| First Author | Shankar S | Year | 2020 |
| Journal | Nat Commun | Volume | 11 |
| Issue | 1 | Pages | 2817 |
| PubMed ID | 32499547 | Mgi Jnum | J:291857 |
| Mgi Id | MGI:6447479 | Doi | 10.1038/s41467-020-16309-2 |
| Citation | Shankar S, et al. (2020) An essential role for Argonaute 2 in EGFR-KRAS signaling in pancreatic cancer development. Nat Commun 11(1):2817 |
| abstractText | Both KRAS and EGFR are essential mediators of pancreatic cancer development and interact with Argonaute 2 (AGO2) to perturb its function. Here, in a mouse model of mutant KRAS-driven pancreatic cancer, loss of AGO2 allows precursor lesion (PanIN) formation yet prevents progression to pancreatic ductal adenocarcinoma (PDAC). Precursor lesions with AGO2 ablation undergo oncogene-induced senescence with altered microRNA expression and EGFR/RAS signaling, bypassed by loss of p53. In mouse and human pancreatic tissues, PDAC progression is associated with increased plasma membrane localization of RAS/AGO2. Furthermore, phosphorylation of AGO2(Y393) disrupts both the wild-type and oncogenic KRAS-AGO2 interaction, albeit under different conditions.
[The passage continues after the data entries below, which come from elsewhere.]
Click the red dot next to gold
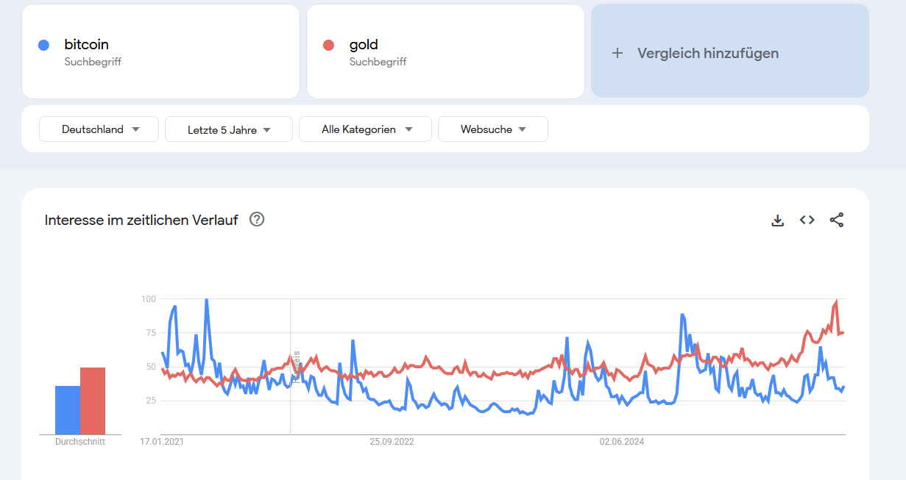tap(328, 46)
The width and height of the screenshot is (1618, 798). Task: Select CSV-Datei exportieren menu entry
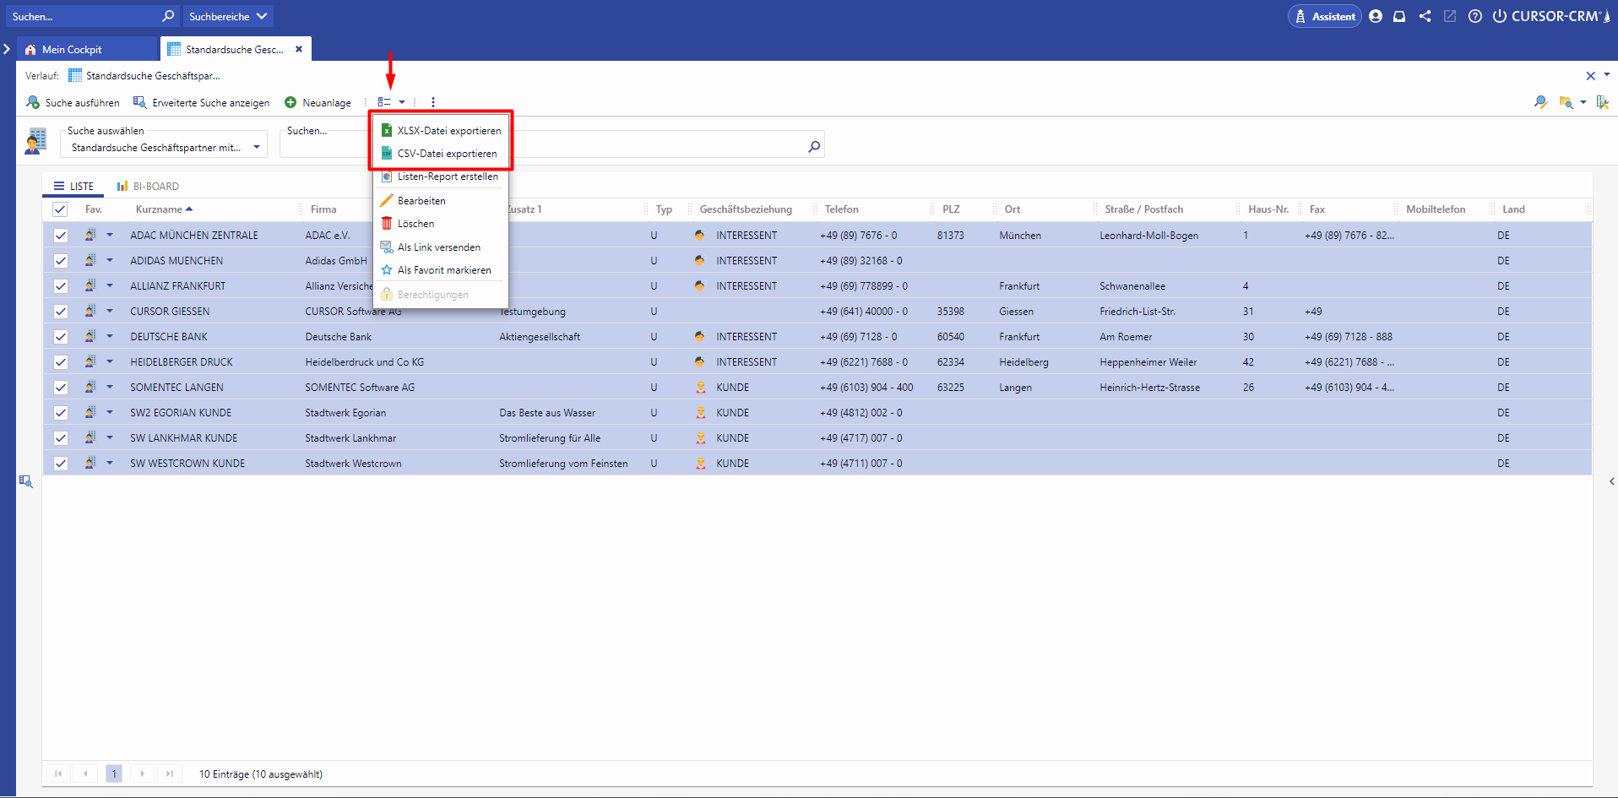point(447,154)
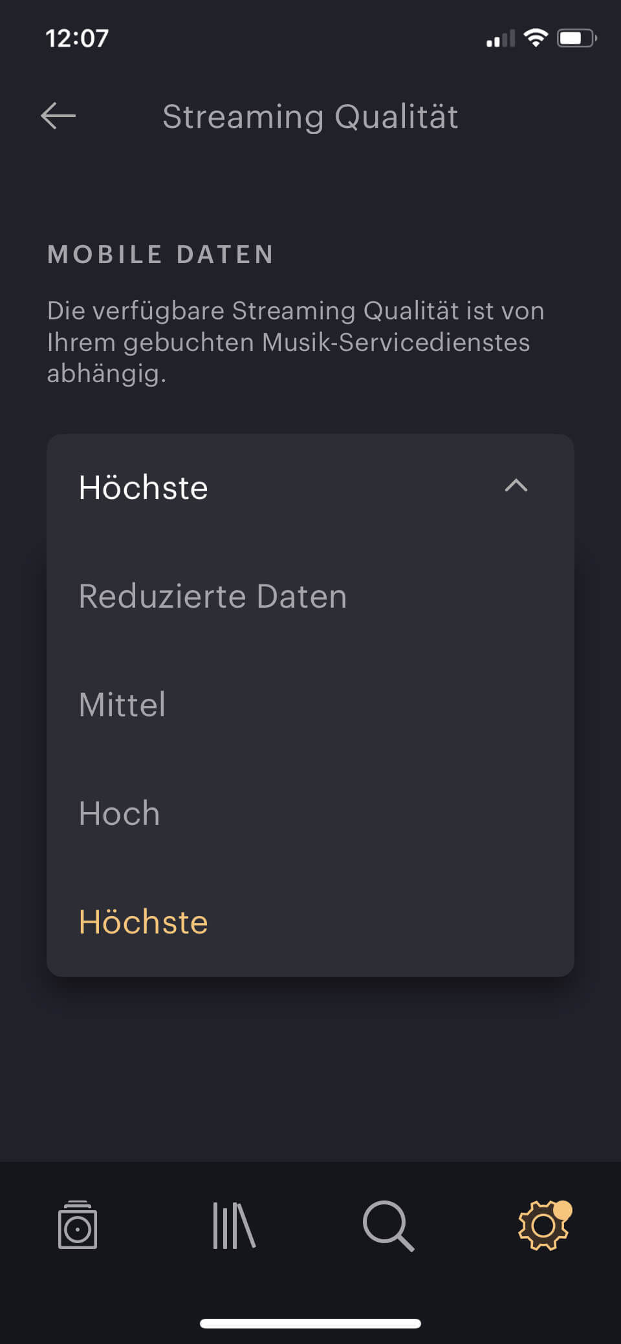Open the speaker devices tab icon
The image size is (621, 1344).
pyautogui.click(x=78, y=1225)
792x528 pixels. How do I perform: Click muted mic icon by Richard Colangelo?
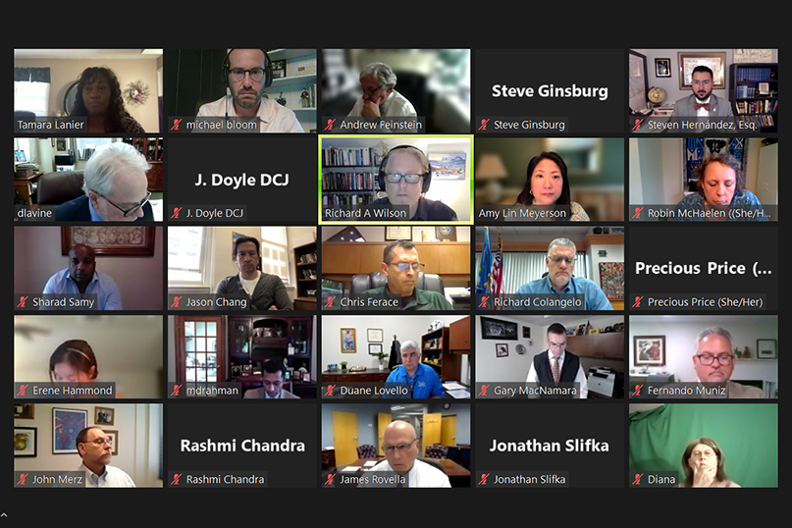tap(484, 302)
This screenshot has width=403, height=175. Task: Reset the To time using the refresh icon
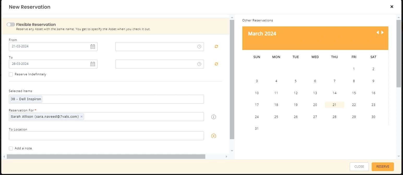coord(216,64)
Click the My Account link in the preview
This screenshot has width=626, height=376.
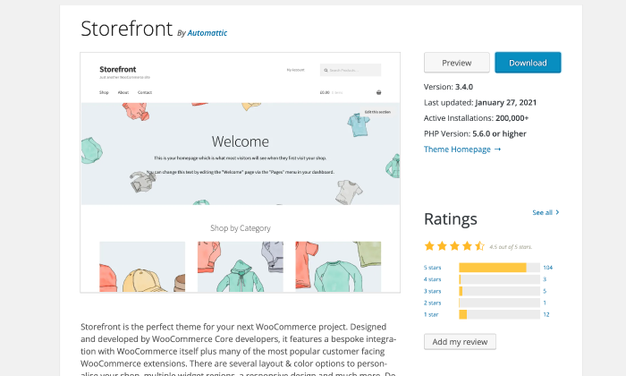click(x=295, y=70)
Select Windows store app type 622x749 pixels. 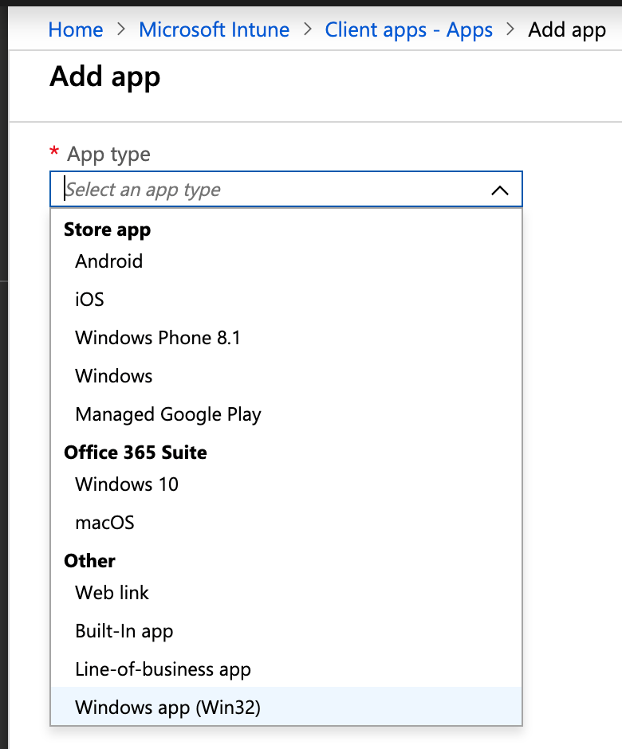286,376
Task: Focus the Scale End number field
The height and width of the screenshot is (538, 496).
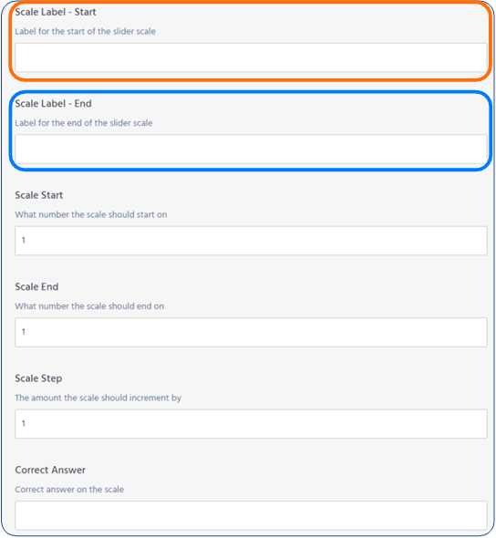Action: pos(251,332)
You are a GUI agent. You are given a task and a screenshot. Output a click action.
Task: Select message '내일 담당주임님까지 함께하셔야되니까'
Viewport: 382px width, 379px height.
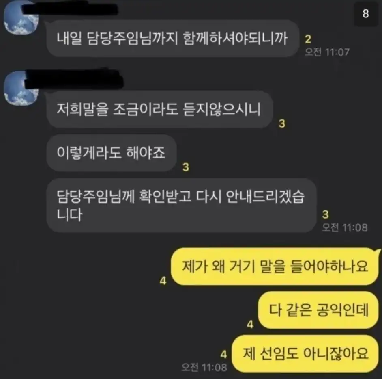coord(173,39)
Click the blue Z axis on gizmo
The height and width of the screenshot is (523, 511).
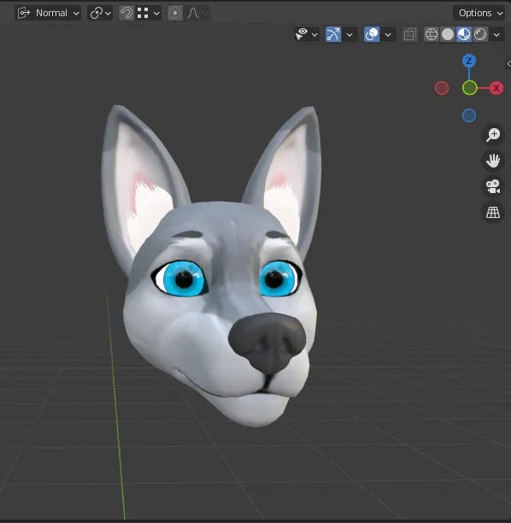tap(469, 61)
ARS-1620 (G12C-specific inhibitor) disrupts the KRAS(G12C)-AGO2 interaction, suggesting that the interaction is targetable. Altogether, our study supports a biphasic model of pancreatic cancer development: an AGO2-independent early phase of PanIN formation reliant on EGFR-RAS signaling, and an AGO2-dependent phase wherein the mutant KRAS-AGO2 interaction is critical for PDAC progression. |